> [Work instructions]
Give back exactly the stretch of data below from the line holding "Viewport: 1504px width, 812px" through the line holding "The width and height of the screenshot is (896, 1324).", both ends included, and leave the remaining lines out.

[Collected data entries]
•••
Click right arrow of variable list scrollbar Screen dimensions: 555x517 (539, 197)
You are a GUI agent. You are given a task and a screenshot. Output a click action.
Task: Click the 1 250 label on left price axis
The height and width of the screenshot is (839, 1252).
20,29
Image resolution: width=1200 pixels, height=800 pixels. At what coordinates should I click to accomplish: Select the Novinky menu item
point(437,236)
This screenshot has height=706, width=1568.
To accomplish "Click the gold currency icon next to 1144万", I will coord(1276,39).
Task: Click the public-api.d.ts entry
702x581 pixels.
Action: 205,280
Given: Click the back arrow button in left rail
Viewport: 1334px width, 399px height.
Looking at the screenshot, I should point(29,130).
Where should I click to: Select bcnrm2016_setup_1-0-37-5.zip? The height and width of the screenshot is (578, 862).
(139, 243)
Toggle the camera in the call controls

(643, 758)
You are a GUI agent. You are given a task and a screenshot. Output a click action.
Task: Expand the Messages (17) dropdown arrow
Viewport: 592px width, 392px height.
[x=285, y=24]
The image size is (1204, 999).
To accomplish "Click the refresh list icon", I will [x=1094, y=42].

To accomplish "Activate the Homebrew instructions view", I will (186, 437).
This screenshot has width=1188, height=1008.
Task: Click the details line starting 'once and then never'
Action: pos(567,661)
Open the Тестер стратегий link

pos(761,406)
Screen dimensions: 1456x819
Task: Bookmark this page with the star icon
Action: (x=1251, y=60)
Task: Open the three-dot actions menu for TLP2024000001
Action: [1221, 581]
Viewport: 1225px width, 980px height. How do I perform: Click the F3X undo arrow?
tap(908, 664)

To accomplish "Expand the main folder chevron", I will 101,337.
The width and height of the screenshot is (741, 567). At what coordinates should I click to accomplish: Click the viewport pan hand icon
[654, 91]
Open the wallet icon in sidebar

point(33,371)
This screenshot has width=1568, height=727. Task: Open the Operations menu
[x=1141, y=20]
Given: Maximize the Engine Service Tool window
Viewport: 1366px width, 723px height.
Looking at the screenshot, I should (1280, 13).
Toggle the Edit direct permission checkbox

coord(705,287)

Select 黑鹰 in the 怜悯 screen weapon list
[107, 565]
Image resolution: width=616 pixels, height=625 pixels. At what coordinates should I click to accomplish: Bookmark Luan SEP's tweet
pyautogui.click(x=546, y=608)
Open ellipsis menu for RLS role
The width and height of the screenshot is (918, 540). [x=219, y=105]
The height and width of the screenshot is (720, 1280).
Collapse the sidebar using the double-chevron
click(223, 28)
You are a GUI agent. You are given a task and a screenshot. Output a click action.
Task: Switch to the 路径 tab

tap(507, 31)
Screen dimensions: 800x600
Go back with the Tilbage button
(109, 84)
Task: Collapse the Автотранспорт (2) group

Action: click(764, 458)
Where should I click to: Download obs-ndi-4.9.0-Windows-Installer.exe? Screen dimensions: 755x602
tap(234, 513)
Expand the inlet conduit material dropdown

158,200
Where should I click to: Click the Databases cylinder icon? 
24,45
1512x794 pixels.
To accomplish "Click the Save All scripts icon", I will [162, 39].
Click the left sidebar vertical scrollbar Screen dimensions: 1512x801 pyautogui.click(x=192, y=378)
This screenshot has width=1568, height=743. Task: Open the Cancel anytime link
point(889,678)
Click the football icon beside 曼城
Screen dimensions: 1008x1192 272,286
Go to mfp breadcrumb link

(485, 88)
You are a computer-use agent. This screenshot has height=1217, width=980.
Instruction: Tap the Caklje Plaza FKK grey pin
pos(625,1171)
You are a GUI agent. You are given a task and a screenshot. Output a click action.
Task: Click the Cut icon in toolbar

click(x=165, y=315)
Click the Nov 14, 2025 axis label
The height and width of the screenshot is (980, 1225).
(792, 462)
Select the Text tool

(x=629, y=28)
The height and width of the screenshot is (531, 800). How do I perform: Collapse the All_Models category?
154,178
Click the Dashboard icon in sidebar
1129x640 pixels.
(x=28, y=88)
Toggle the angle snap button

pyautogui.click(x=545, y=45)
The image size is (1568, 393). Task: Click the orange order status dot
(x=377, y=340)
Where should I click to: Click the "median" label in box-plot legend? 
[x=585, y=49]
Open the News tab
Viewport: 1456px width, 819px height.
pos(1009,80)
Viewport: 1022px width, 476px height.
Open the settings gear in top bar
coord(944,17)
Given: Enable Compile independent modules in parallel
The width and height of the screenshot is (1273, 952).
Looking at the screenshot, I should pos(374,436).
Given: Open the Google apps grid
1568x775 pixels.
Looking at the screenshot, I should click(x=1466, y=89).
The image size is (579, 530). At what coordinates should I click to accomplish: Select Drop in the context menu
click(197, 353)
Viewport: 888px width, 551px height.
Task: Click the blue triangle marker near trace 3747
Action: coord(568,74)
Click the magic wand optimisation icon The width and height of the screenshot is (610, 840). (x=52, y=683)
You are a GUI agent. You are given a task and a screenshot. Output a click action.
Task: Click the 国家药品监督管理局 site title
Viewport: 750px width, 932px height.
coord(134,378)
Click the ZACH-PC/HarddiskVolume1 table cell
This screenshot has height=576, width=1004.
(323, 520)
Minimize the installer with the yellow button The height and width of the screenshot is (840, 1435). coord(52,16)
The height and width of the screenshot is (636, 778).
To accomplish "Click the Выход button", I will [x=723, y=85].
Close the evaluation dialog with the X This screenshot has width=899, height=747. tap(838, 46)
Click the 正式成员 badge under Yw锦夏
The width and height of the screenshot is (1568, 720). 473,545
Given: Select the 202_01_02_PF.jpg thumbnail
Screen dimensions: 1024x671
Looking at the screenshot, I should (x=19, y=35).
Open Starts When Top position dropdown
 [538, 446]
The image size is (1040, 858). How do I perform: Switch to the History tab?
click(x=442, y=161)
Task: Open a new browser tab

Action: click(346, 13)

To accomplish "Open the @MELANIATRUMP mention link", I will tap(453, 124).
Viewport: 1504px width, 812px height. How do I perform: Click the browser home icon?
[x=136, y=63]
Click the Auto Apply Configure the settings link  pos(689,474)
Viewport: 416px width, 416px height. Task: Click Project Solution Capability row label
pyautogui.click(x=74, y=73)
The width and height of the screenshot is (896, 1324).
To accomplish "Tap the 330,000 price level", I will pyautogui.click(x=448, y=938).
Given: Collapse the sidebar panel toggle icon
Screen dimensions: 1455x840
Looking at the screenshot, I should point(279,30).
•••
> [Reply to the exercise]
Viewport: 1504px width, 812px height. How do I perform: Click the browser home icon?
[x=136, y=63]
Click the Auto Apply Configure the settings link  pos(689,474)
Viewport: 416px width, 416px height. Task: Click Project Solution Capability row label
pyautogui.click(x=74, y=73)
The width and height of the screenshot is (896, 1324).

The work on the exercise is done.